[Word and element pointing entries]
§ §

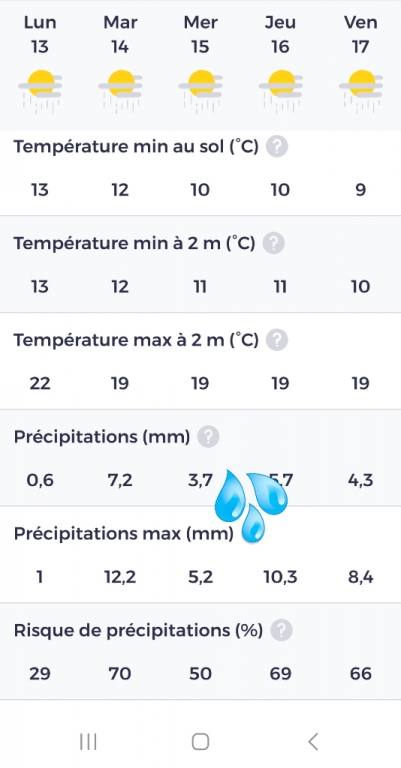This screenshot has height=768, width=401.
Task: Tap Tuesday's 12,2 max precipitation value
Action: (120, 577)
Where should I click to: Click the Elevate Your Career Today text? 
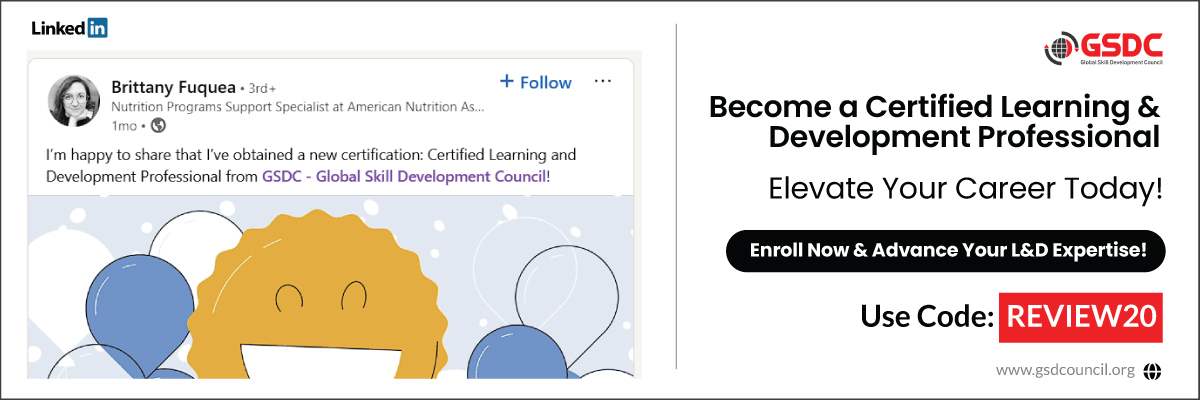click(965, 190)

§ §

Task description =>
Please rewrite the lines above, changing "text" to "heading" and keeping everything else the same. Leave the pictures out of your answer.

Result below =>
This screenshot has height=768, width=401.
Task: Tap Tuesday's 12,2 max precipitation value
Action: (120, 577)
Where should I click to: Click the Elevate Your Career Today heading? 
click(965, 190)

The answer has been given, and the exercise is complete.